■ Try it ■
Skip every line before the one containing "klub Makalu (771, 18)", then copy that line and the rest of the entries below exactly, through the last line.

= = = = =

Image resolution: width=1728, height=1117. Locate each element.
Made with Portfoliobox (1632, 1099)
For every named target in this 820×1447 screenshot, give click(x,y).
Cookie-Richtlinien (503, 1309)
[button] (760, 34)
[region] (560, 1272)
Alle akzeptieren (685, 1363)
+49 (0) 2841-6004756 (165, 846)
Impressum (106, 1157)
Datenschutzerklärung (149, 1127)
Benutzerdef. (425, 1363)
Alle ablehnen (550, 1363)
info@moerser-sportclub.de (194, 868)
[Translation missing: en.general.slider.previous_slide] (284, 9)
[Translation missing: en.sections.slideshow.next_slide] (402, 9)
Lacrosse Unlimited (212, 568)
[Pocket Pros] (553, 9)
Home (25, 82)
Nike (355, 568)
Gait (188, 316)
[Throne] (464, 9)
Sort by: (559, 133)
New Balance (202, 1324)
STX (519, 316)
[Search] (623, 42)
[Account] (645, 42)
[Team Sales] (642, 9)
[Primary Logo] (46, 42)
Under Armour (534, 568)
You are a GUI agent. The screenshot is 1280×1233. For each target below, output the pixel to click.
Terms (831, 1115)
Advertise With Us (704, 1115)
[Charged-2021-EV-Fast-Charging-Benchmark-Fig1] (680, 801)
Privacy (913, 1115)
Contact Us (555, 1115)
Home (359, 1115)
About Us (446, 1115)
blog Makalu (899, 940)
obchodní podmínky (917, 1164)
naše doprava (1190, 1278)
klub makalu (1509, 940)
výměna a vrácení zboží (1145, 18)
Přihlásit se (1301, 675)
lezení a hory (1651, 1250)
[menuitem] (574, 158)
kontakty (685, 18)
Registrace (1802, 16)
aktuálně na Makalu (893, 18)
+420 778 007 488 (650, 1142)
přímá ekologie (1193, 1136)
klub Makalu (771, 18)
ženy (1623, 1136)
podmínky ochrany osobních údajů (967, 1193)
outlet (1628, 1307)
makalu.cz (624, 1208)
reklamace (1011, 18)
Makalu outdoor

= = = = =

■ Task answer ■
klub Makalu (771, 18)
ženy (1623, 1136)
podmínky ochrany osobních údajů (967, 1193)
outlet (1628, 1307)
makalu.cz (624, 1208)
reklamace (1011, 18)
Makalu outdoor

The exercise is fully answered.